For the first time ever the senior center participated in the Fourth of July parade and they won second place; and recently they attended a free workshop at Home Depot where they learned about fall prevention and other tips for the home.
“We’re going to take a field trip each month that focuses on a different area of the county,” Bolt said. “Next month we’re going to the Boys & Girls Club. Once seniors find out we’re not a nursing home and we’re not the health department, they come in and are blown away at the life that’s here. It’s like a family.”
A family affair
Bolt said seniors enrolled at the center develop a close sense of community, and that socialization – just like nutrition, exercise and sleep – is vital for a healthy, happy mind.
She used a recent experience to demonstrate. One senior fell ill and is in the hospital in Atlanta. His girlfriend, who he met at the center, stays with him because he’s on life support.
“People are taking turns transporting her because she doesn’t drive,” Bolt said. “They passed the plate and raised $412 to help. That’s huge. These people are on fixed income. We are very connected, just like family.”
In addition to this couple, Bolt said they’ve had other couples hook up at the center as well.
“I think we put a damper on eHarmony,” she said. “We’ve had three couples get together.”
Beyond caring for mind and body, Bolt said caring for seniors is important because that segment of the population impacts far more than just them as individuals.
“In Pickens 64 percent of the population is senior,” she said. “There are a lot of grandparents raising grandchildren because of drug problems. One third of people will be diagnosed with dementia and they have caretakers. We must address our seniors and acknowledge them and help them. When there is trouble in their camp it affects the whole camp, their whole family. We are all important and you can’t leave them out.”
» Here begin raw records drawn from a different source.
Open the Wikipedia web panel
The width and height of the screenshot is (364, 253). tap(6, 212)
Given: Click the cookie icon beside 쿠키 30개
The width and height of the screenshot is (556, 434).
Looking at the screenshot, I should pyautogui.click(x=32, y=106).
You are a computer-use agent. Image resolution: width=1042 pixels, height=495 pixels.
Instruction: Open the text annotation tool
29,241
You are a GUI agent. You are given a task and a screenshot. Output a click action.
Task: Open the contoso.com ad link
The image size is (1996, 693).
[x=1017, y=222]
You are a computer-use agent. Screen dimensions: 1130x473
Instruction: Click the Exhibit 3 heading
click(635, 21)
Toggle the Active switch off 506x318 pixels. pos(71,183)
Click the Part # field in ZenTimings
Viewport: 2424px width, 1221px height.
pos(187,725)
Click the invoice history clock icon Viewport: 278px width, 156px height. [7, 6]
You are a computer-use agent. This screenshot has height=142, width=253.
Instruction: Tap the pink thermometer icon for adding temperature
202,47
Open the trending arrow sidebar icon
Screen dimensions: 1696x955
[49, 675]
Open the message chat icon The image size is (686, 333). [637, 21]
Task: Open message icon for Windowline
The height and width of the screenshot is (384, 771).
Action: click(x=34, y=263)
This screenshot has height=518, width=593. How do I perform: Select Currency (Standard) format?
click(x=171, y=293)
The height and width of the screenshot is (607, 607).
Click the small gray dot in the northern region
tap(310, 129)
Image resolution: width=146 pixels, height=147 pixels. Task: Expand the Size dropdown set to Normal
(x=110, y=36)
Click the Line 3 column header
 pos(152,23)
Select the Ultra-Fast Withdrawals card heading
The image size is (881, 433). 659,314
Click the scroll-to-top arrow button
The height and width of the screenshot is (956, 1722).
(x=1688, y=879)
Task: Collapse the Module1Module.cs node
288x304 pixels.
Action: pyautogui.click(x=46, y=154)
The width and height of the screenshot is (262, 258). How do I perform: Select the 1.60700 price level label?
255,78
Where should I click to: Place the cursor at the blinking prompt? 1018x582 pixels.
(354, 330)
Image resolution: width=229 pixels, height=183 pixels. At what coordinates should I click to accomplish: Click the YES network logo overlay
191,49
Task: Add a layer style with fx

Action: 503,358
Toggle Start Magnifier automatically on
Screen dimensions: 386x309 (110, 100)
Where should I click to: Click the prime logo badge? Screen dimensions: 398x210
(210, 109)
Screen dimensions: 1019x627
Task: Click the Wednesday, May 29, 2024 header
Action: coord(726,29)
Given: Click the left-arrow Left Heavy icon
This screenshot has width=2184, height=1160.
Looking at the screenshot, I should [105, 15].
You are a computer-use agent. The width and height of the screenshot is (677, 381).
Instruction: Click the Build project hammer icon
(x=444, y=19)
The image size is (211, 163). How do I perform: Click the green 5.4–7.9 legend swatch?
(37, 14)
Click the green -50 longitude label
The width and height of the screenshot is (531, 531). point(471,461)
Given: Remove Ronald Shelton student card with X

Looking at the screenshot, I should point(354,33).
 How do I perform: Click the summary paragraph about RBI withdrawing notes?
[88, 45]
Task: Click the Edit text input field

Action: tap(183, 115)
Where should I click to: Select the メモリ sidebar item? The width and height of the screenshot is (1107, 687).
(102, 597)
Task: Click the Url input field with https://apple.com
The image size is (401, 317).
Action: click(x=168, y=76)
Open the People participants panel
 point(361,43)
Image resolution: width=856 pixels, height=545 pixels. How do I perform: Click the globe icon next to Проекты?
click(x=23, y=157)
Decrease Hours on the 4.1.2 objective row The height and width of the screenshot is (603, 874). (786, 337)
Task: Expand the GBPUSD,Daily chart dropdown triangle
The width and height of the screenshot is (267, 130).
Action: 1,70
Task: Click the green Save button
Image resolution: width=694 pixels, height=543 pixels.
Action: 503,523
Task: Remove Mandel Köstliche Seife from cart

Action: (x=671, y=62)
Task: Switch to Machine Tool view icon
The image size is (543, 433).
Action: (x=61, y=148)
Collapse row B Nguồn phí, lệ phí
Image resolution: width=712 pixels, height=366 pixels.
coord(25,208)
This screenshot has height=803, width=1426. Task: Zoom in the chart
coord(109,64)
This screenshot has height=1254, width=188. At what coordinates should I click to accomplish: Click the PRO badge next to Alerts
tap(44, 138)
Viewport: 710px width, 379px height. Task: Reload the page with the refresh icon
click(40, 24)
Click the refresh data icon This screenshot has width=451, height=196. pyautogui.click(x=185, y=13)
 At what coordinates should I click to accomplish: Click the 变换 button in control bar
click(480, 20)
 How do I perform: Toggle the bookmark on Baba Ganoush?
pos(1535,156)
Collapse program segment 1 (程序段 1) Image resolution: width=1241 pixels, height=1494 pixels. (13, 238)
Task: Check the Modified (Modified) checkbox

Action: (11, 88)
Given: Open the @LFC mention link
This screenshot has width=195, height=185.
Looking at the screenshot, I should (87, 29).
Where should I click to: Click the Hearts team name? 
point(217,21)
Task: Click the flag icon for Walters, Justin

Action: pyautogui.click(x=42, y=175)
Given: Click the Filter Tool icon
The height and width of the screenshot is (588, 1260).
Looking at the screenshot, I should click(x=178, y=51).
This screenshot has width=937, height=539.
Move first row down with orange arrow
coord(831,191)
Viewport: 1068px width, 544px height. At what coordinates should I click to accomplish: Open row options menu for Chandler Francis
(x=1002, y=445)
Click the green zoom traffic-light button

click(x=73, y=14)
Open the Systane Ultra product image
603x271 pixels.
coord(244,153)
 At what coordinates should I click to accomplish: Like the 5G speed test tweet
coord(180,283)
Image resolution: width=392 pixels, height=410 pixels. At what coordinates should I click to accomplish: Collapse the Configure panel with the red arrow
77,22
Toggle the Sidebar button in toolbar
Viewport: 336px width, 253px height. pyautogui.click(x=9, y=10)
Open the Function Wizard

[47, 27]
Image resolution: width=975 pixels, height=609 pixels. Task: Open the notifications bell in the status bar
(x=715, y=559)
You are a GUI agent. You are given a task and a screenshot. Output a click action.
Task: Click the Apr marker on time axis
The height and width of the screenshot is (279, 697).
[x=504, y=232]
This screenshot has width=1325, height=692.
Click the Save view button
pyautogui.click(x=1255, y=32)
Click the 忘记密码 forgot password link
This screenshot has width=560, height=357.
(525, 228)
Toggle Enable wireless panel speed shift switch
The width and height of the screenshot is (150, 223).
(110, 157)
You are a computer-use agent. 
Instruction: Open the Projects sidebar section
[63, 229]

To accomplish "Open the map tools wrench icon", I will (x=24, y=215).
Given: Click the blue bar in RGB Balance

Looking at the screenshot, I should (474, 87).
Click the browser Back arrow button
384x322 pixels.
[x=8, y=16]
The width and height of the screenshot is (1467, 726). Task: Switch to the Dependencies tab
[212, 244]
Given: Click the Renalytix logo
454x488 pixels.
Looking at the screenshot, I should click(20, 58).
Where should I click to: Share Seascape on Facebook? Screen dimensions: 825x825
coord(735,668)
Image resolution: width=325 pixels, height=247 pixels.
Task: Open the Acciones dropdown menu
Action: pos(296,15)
Bolt is also the first director to be active with the Pickens County Family Connection, which brings community partners together to improve the quality of life for children and families.
“I get to be their voice,” Bolt said. “I’m their advocate.”
Looking ahead and learning more
This year the center’s motto is “Make Life a Dream in 2017.” Bolt is focusing on nutrition, exercise, crafts, activities, education, money saving tips, fraud awareness, and how to live a fulfilling life.
In addition to all the activities and events, the center has games, a pool table, an exercise room, a movie and book library to help fulfill these missions, along with volunteers and donors. Currently, Bolt said they are in search of a volunteer to develop a website for the center. They also need to replace a broken treadmill.
To enroll, seniors must be at least 60 years old and must be a Pickens County resident. Anyone who is interested in learning more can drop by and check the center out for a day. If they like what they see and want to enroll, seniors will be asked to fill out paperwork, but all services are free – and Bolt said no one is required to participate in activities.
“We are an active center and we keep things active, but we’re free range here,” she said. “They don’t have to participate in the activities, they can come here and do what they want. Like I said, I’m here to provide food, fun and fellowship.”
And this director said she has no plans on leaving the county or the center anytime soon.
“I fell in love with Pickens County,” Bolt said. “I grew up in Woodstock and it got too big. I bought a house here and it’s my forever home. I never dread coming to work. I’m retiring here and am here to stay.”
The Pickens County Senior Center is located at 400 Stegall Drive, Jasper, Ga. 30143. They can be reached at 706-692-6133.